In 2023, the government scrapped a flat corporation tax rate. Now you will pay corporation tax based on how much your company makes. For businesses with profit above £250,000, corporate tax is 25%. For companies profiting £50,000 or less, corporation tax is 19%, and for those in between these two brackets (£50,001-£249,999), corporation tax is at the main rate plus marginal tax relief.
So, if your business profits over £250,000, for every £100 your company earns as profit, you’ll pay corporation tax of £25, reducing the amount you can take from your company as a dividend to £75.
Paying £100 into an employee’s pension fund effectively costs the company only £75 due to the reduction in Corporation Tax payable, and, over time, the £100 investment can hopefully grow within the pension fund.
For further information on corporation tax rates, take a look at our ‘tax year changes’ article.
When can I start withdrawing from my pension fund?
Generally, you can start withdrawing from your pension fund at the age of 55. This can be used to help you retire early or to top up your income if you are still working. Again, you should take specialist advice on this, particularly if you plan to keep working while drawing a pension.
How much can I contribute to my employee’s pension scheme?
You can pay as much into your employee’s pension scheme as you like, subject to HMRC’s contribution limits and rules.
Your contributions will be tax-free as long as they do not exceed the annual allowance, which is currently capped at £60,000 (for the 2024/25 tax year). The amount that you pay must not exceed your company’s income for the year, as this could raise questions from HM Revenue and Customs as to whether the amount has actually come from your company’s trading.
Your annual allowance may be lower if:
- You have a high income
- You have flexibly accessed your pension pot.
Read more about the tax implications of paying into a pension scheme in this guide.
If you have a large amount that you would like to put into your employee pension scheme, then you may be able to take advantage of the carry-forward rule. This allows you to make use of annual allowances that have not been used in the previous three years, provided that the employee was a member of a registered pension scheme. If you would like to carry forward, you must first use your full annual allowance for the current tax year before using any unused allowances from the previous three years.
You should also take into account your lifetime allowance, which is a limit on the amount that can be withdrawn from your pension scheme through either lump sums, or through retirement income, without incurring extra tax. The lifetime allowance is currently £1,073,000 for the 2024/25 tax year.
As stated earlier, you should seek advice from a pensions expert who can properly assess your situation. Crunch has partnered with Hargreaves Lansdown, which offers a range of financial services to support you in making the best decision for your future.

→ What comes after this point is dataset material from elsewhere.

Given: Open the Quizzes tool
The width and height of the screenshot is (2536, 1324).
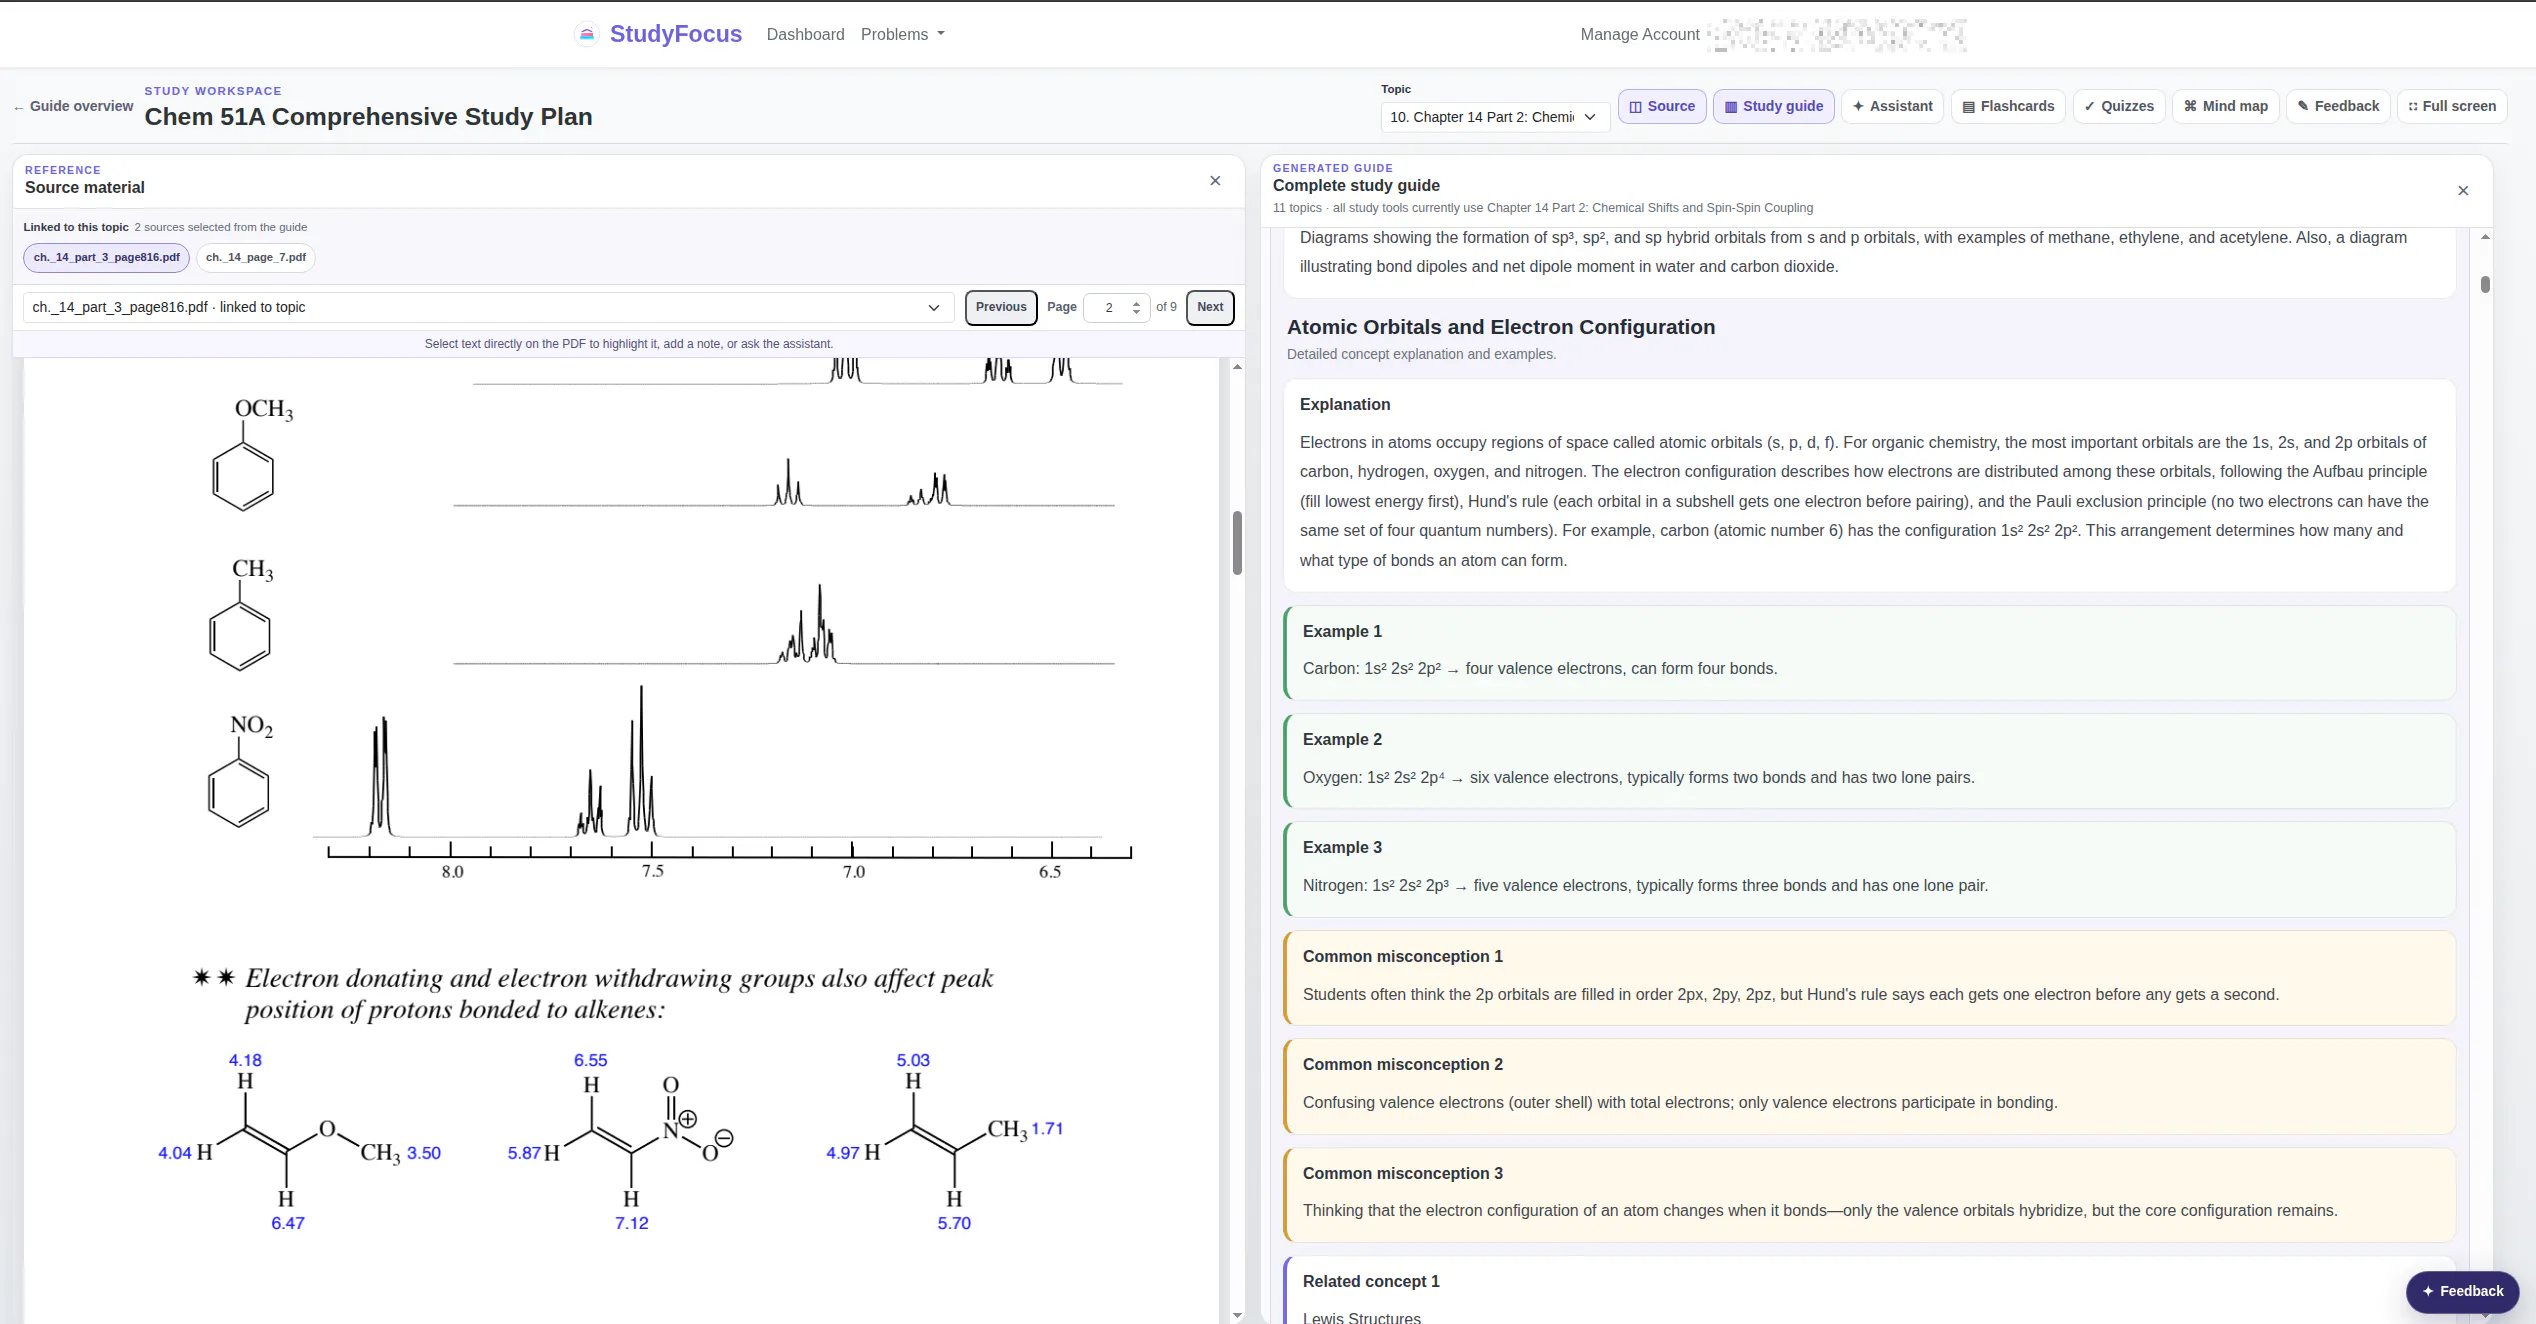Looking at the screenshot, I should tap(2119, 106).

How can you record company pension contributions in Crunch?
We’ve written a handy knowledge article about making pension contributions through your limited company.
If you want to make payments to a pension fund through your limited company, then the actual amount you contribute should be recorded. So if you contribute £40,000 into a pension fund from your company, that’s the amount you record as an expense, which reduces the amount of Corporation Tax your company pays. This should be recorded in the Crunch system as an expense under Employee Costs - Pension Scheme Contributions.